Heroes Equine Learning Program (H.E.L.P.) sets sights on expanding program
After increasing success, the non-profit organization Heroes Equine Learning Program (H.E.L.P.), committed to supporting military members and first responders with Post Traumatic Stress Disorder is currently on a path to expand its services across the country.
H.E.L.P. is a confidential four-day wellness retreat based on the world-renowned Equine Assisted Growth and Learning Association (EAGALA) model. Although the program is not a substitute for therapy, it helps clients build a relationship with horses to cultivate problem-solving skills, developing solutions and determine the best course for healing. No riding is involved.
Over the course of the four days, participants take part in equine learning sessions with the horses and educational classes to better learn how the mind and body react to traumatic events. Plus attendees can enjoy arts and crafts, nature walks and fire-side chats.
The program is carried out in partnership with mental health professionals.
“It allows them to find congruency in their body. The horses help bring them back into that space and helps them to some realizations in their life and helps them find that peace and acceptance in their body and to move on in their lives,” said Ryan Theriault, Founder H.E.L.P. and an advanced certified equine specialist.

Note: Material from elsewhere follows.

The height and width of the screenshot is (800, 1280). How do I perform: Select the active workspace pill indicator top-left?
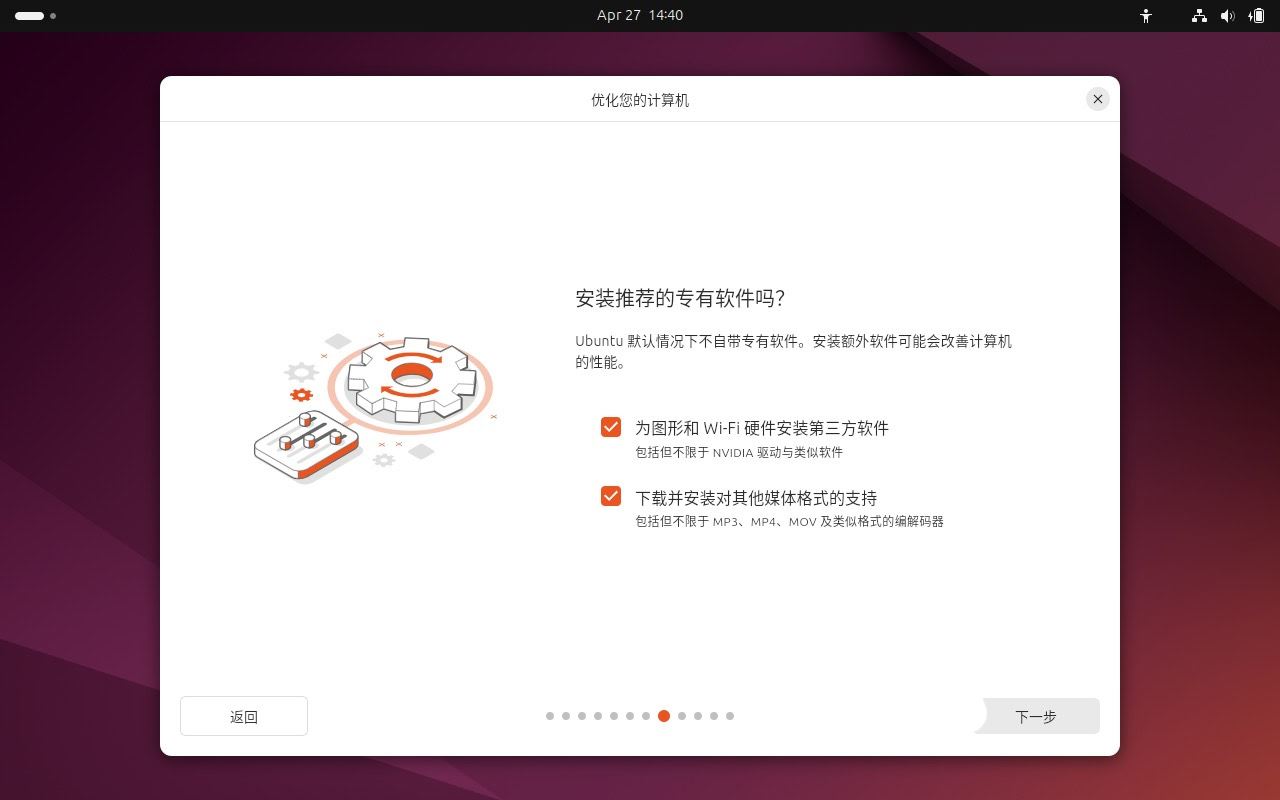pos(28,16)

Accepting their diagnoses and how to move forward is at the core of the program.
“No one’s giving them a recipe [saying] ‘you know you have this diagnosis, and this is what’s going to happen with the diagnosis.’ It’s very different for everyone, so the four days really helps them to figure things out for themselves,” commented Theriault.
H.E.L.P. also gives participants a chance to connect with one another on their path to recovery.
“It normalizes the effects of what’s going on for them, and then they’re able to leave with more of a reassurance and acceptance,” stated Theriault.
This is why each session comprises of a minimum of five participants and a maximum of twelve.
Since many of the participants are in the process of transitioning out of their careers, H.E.L.P. can give participants a sense of hope and understanding for what comes next.
“We believe our clients have the answers and solutions for what’s going on in their lives. Therefore, they’re able to come up with that one their own and come up with their own transitions instead of someone coming up with it for them,” explained Theriault.
H.E.L.P. is broken down into three parts: part one is for participants to attend and gain a better insight into their condition and leave with acceptance; part two is for participants to return with their partners, and part three is for participants to return with their entire family.
More than 20 military members and first responders have taken part in the program and many, says Theriault, continue to return because of the program’s impact.
“Quoting their words they said it was the last time they found themselves happy, when they had come to the retreat,” noted Theriault.
H.E.L.P. was established four years ago and was registered as a non-profit last year. As soon as the program receives its charitable status, Theriault says the goal is to increase the availability of the program, and one facility is just two hours from the next.
“It will give that availability to members to attend a wellness retreat really close to home. So, they don’t have to travel very far. We do recognize people who are affected by PTSD and OSIs, sometimes travelling is not something they are capable of doing,” said Theriault.
Currently, the program is largely conducted out of the Ottawa area, but the organization does partner with various other facilities to deliver H.E.L.P.
H.E.L.P. is free to attend, and meals and accommodation are provided for.